-- QUOTED PASSAGE --
^^^^^^^^

Shake up your morning routine with this breakfast bruschetta recipe! Layer creamy goat cheese, fluffy scrambled eggs, fresh tomatoes and basil on some crusty french bread for an easy breakfast recipe that’s sure to be a hit. Vegetarian.
This easy breakfast bruschetta is a quick and flavorful riff on a classic “eggs on toast” breakfast recipe (although we’re firm believers that scrambled eggs on toast are also delicious at lunch or dinner).
A traditional Italian bruschetta rubs toasted bread with a bit of garlic, then tops it off with fresh tomatoes, basil, salt, and plenty of good olive oil. This egg toast idea is a riff on that classic; we’re adding fluffy scrambled eggs and a layer of tangy goat cheese for a heartier breakfast with plenty of fresh, summery flavor!
Our basic order of operations
This easy egg toast recipe is ready in under 20 minutes – perfect for a quick breakfast (or breakfast for dinner!)
- Toast some bread. Pop a few slices of crusty bread in the toaster to keep things easy, or arrange them in a single layer on a baking sheet, drizzle with olive oil, and bake at 375° F for 8-12 minutes or until lightly toasted.
- Scramble your eggs. Mix several eggs with a dollop of fresh pesto (we love basil pesto or this arugula pesto!), a splash of milk, and plenty of salt and pepper. Cook low and slow until you have a soft scramble.
- Assemble! Top each toast piece with a layer of goat cheese, a scoop of scrambled eggs, and plenty of fresh tomatoes and basil.
Riffs and Substitutions
- Add extra veggies. Avocado, roasted red pepper, sautéed mushrooms, and caramelized onion are all delicious additions here. You can also add a pile of greens (we like fresh spinach and arugula!) or a drizzle of balsamic glaze for extra color and flavor.
- Mix up the cheeses. We use goat cheese in this recipe, but you can use any cheese you like! We like swapping in our whipped goat cheese, whipped feta cheese, or cream cheese.

^^^^^^^^

-- PROVIDED INFORMATION --
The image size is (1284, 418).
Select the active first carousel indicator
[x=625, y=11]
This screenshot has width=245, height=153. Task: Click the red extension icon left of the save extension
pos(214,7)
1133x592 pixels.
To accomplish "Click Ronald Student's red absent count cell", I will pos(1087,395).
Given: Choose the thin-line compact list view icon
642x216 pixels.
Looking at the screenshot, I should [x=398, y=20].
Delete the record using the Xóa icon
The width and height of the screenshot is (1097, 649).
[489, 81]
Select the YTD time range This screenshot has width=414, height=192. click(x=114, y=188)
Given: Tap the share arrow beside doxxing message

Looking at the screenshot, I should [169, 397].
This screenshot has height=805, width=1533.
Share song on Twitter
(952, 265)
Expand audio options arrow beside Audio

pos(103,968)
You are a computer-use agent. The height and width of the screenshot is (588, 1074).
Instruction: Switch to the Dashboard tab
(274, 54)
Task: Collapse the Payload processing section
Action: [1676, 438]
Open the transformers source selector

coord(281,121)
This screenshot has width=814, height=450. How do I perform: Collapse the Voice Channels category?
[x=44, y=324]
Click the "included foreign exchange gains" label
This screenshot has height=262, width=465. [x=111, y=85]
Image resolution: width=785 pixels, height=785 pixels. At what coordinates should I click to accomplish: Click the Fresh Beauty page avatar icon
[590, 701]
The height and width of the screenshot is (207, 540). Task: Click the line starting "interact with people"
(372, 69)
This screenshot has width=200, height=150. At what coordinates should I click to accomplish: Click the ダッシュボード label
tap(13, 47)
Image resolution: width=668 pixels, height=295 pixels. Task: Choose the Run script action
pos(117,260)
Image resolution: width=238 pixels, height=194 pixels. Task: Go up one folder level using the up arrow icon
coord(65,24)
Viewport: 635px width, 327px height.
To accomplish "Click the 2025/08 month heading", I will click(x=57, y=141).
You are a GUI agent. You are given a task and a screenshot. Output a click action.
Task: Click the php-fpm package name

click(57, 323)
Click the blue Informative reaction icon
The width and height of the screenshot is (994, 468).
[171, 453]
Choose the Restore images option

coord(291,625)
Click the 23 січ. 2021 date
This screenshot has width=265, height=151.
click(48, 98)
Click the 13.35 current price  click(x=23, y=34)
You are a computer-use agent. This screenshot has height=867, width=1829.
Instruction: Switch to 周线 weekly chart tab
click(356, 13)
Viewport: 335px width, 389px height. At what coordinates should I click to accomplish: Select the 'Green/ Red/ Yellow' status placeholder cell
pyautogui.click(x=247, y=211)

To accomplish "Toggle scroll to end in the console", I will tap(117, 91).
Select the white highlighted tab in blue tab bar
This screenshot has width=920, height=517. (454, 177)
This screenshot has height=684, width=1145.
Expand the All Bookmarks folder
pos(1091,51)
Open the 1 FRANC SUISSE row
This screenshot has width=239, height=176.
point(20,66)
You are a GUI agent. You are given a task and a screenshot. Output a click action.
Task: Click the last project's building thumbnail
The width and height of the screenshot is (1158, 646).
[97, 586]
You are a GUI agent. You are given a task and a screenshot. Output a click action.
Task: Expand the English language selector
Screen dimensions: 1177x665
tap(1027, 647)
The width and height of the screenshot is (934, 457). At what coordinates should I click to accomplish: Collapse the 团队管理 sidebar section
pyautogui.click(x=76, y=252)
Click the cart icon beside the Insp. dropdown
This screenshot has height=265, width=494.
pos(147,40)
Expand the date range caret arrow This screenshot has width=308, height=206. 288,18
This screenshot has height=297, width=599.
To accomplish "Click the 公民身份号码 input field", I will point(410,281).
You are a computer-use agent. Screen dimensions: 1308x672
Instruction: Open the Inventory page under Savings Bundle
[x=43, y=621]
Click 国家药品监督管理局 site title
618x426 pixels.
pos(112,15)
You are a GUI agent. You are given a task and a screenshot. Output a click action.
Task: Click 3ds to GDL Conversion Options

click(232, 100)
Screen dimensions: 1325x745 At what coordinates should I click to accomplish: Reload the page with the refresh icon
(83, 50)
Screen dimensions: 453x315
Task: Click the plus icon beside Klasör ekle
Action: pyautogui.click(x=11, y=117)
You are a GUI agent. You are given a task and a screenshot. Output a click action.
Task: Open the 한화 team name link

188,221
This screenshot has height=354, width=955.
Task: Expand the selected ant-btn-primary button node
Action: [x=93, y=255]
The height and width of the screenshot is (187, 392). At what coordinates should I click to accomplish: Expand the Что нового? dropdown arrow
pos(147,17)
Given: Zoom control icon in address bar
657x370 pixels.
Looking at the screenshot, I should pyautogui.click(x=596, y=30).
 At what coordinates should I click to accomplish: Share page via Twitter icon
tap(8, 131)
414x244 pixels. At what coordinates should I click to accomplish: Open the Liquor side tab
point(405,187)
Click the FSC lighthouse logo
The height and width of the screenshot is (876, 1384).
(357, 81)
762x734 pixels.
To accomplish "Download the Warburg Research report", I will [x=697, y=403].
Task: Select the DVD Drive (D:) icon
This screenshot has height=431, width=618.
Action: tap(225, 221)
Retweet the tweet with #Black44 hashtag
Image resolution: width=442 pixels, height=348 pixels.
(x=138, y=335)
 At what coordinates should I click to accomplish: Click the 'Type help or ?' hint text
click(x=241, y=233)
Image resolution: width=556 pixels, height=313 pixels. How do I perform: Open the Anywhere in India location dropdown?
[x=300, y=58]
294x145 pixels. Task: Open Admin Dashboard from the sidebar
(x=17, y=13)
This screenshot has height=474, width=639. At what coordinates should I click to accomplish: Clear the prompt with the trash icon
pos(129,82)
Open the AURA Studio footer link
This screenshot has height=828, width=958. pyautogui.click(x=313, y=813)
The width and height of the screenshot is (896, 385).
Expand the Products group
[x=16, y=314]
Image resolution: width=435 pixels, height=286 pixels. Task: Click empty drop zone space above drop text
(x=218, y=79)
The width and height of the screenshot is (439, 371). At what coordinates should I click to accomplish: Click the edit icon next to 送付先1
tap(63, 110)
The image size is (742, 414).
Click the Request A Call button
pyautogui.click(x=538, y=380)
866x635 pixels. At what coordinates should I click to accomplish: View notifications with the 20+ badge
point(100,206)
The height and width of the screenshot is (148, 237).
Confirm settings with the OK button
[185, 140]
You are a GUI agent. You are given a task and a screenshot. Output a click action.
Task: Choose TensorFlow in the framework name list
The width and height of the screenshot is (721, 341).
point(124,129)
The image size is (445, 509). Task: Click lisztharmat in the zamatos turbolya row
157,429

^^^^^^^^

-- USING THE INFORMATION --
1. Answer these questions using the breakfast bruschetta recipe above:
(a) At what temperature and for how long does the recipe say to bake the bread slices?
(b) What does a traditional Italian bruschetta rub the toasted bread with?
(c) Which three cheeses does the recipe mention swapping in for the goat cheese?
2. From the breakfast bruschetta recipe above, quote the passage that begins with the words containing "Riffs and Substitutions" and ends with "color and flavor.".
3. Write what comes next in the breakfast bruschetta recipe above, picking up after its final sentence.

-- TASK-BY-TASK OUTPUTS --
1.
(a) The bread bakes at 375° F for 8-12 minutes, or until lightly toasted.
(b) It rubs the toasted bread with a bit of garlic.
(c) Whipped goat cheese, whipped feta cheese, or cream cheese.

2.
Riffs and Substitutions
- Add extra veggies. Avocado, roasted red pepper, sautéed mushrooms, and caramelized onion are all delicious additions here. You can also add a pile of greens (we like fresh spinach and arugula!) or a drizzle of balsamic glaze for extra color and flavor.

3.
- Add protein. Add some crispy bacon, prosciutto, or breakfast sausage to these caprese toasts to make them a bit heartier.
- Simplify if you’re short on time. We love the extra pop of flavor you get from swirling a bit of pesto into the scrambled eggs here, but if you’re in a hurry, you can skip the pesto or swap the scrambled eggs for a quick fried egg to save time.
Video: How to make Breakfast Bruschetta
Note: This video was made for an older version of this recipe; we have since updated the exact ingredient amounts. Be sure to follow the written recipe for the exact ingredient measurements! We are in the process of updating this video as well.
This easy breakfast bruschetta recipe uses fluffy scrambled eggs, fresh tomatoes, and plenty of basil!
- 4 large slices crusty bread (we like sourdough or our crusty artisan bread!)
- 2 Tablespoons olive oil
- 3 ounces goat cheese (about ⅓ cup)
- 4 eggs
- 1 teaspoon fresh pesto (we like basil pesto or arugula pesto here!)
- 2 teaspoons milk (optional)
- 1 heaping cup cherry tomatoes, quartered
- ⅓ heaping cup fresh basil leaves, sliced
- salt and pepper to taste
- Place sliced bread in a single layer on baking sheet and drizzle with olive oil. Bake at 375° Fahrenheit for 8-12 minutes, until bread is lightly toasted. (Note: If you’re short on time, you can skip this step and toast your bread in a regular toaster).
- While bread is toasting, make the eggs. Combine eggs, pesto, milk, salt, and pepper in a small bowl and whisk to combine.
- Pour egg mixture into a nonstick skillet over medium-low heat. Cook, stirring frequently, for 3-5 minutes or until eggs are soft and cooked through.
- When bread is toasted, you’re ready to assemble! Spread each piece of toast with a layer of goat cheese, then follow with a layer of scrambled eggs. Top with a handful of fresh tomatoes, a pinch of fresh cracked pepper, and a generous pinch of fresh basil. Serve immediately.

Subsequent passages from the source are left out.